#### [Instruções]
[A] Segundo a notícia sobre o Workshop Internacional sobre Segurança Pública, em que local o evento foi realizado?
[B] Escreva a continuação da notícia sobre o Workshop Internacional sobre Segurança Pública a partir da última frase apresentada.
**** Texto fornecido ****
Pela primeira vez, Sincor-MG e SindSeg MG/GO/MT/DF participaram do Workshop Internacional sobre Segurança Pública (Wisp), que aconteceu nos dias 19 e 20 de outubro, na Faculdade de Direito da Universidade Federal de Minas Gerais (UFMG), em Belo Horizonte/MG.
O presidente do Sincor-MG, Gustavo Bentes, a presidente do SindSeg MG/GO/MT/DF, Andreia Padovani, e o conselheiro do Sindicato das Seguradoras, Marco Antônio Neves, representaram o setor na segunda edição do simpósio, que reuniu as forças e instituições de segurança pública, autoridades políticas e jurídicas, especialistas no tema tanto do Brasil quanto do exterior.
“A indústria de seguros e os corretores de seguros estão lado a lado da segurança pública na nobre missão de proteger e levar tranquilidade aos cidadãos, patrimônios e negócios. Estamos honrados em participar desse simpósio, como palestrantes, e ressaltar nosso compromisso em apoiar as forças de segurança e, também, sermos apoiados em nosso dia a dia. Junto com vocês buscamos a construção de uma sociedade melhor, segura e mais justa”, discursou o presidente do Sincor-MG, Gustavo Bentes, durante o painel “Mercado de seguros: fundamental suporte à segurança pública”.
**** Listagem fornecida ****
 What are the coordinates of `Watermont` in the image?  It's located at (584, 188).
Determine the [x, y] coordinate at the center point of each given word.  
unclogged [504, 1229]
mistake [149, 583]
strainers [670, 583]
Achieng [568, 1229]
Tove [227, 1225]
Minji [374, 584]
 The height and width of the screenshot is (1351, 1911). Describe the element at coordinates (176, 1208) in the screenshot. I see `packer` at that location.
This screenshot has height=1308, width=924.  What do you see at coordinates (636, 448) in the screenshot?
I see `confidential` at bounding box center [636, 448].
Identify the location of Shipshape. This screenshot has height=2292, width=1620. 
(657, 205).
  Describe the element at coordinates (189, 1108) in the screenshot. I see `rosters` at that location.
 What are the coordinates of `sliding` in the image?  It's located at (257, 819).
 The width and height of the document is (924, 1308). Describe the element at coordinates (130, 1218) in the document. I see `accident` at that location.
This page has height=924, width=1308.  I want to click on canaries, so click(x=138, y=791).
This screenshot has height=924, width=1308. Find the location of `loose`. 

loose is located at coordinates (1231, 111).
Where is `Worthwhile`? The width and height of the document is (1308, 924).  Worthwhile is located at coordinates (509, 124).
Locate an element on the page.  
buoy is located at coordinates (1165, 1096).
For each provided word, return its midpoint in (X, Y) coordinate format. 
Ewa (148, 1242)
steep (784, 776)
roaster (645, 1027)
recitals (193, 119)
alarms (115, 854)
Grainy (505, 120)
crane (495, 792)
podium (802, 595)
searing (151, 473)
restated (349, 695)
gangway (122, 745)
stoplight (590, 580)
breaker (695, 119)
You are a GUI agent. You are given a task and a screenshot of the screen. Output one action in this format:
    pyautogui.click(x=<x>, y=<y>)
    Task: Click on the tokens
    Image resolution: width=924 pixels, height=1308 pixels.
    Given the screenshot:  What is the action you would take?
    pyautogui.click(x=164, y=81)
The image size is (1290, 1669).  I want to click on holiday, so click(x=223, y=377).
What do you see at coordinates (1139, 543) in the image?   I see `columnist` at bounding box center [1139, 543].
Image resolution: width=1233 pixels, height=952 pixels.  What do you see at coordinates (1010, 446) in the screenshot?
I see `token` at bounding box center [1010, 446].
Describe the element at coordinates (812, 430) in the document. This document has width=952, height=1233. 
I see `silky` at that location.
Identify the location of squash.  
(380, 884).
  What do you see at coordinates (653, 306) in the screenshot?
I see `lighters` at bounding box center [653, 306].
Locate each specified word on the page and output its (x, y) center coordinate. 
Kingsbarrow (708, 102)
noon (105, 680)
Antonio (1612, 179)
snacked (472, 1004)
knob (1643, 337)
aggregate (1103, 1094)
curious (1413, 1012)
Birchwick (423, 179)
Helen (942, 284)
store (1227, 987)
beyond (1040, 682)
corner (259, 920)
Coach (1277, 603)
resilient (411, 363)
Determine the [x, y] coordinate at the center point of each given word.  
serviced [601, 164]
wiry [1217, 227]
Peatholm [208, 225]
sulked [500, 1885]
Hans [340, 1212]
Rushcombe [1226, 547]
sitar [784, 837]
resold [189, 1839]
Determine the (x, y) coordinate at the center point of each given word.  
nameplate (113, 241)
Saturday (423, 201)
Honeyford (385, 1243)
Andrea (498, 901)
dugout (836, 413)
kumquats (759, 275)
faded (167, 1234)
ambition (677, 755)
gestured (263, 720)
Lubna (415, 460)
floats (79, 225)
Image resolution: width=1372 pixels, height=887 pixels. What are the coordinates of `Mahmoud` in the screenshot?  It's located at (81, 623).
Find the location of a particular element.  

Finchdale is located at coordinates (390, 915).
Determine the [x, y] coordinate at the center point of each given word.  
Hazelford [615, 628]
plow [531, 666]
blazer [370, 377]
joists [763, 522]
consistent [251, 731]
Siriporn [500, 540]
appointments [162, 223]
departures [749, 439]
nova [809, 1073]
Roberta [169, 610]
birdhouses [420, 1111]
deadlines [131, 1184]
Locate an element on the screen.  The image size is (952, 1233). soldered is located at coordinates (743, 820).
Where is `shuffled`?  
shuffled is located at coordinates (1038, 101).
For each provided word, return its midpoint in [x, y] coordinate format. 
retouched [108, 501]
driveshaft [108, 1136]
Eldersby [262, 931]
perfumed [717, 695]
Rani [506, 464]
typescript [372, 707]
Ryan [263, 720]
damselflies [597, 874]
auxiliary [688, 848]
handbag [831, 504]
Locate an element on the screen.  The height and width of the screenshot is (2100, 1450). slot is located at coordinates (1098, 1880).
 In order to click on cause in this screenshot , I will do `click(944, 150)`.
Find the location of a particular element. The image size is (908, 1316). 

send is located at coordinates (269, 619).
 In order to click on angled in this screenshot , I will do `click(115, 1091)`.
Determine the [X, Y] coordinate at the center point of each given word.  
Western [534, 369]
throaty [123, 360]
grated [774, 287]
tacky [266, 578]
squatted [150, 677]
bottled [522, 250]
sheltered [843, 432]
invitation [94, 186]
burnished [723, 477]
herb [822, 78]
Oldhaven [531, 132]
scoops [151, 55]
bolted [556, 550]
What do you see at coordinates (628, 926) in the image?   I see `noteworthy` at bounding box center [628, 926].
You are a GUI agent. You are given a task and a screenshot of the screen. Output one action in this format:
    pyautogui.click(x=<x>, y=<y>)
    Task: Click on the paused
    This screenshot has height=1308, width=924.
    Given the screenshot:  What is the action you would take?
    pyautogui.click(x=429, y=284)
****
#### [Respostas esperadas]
[A] Na Faculdade de Direito da Universidade Federal de Minas Gerais (UFMG), em Belo Horizonte/MG.

[B]
Bentes citou diversas situações que impactam a segurança pública e a competitividade dos negócios do mercado de seguros, como as fraudes, crescimento dos índices de violência, prática de crimes cibernéticos, roubo e transporte ilegal de veículos pelas fronteiras do País., entre outras. “Esse cenário está intimamente atrelado ao setor de seguros. O número de carros roubados/furtados em determinados locais afeta os preços das apólices e o custo do seguro”, exemplificou.
O mercado não regulado também foi citado pelo dirigente. “As associações de proteção veicular (APVs) não são reguladas pelo Estado, não pagam impostos, nem oferecem garantias como o mercado segurador que é regulamentado e dispõem de reservas técnicas para honrar os contratos com os consumidores”, explicou.
“Pela falta de conhecimento, ou mesmo aculturamento da população, a pessoa compra o produto achando que se trata de um seguro, mas não é, e acaba sendo lesada. Não há a segurança jurídica como em um contrato de seguro”, complementou.